§ **Work to complete**: Only the lines containing "Task" belong in the answer; find them in the material below.

§ **Records provided**:

———

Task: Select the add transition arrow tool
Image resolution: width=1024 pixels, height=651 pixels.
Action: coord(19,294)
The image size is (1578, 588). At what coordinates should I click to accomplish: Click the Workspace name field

———

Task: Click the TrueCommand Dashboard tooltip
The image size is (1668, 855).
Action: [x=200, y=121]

———

§ **Solution**:
Task: Select the add transition arrow tool
Task: Click the TrueCommand Dashboard tooltip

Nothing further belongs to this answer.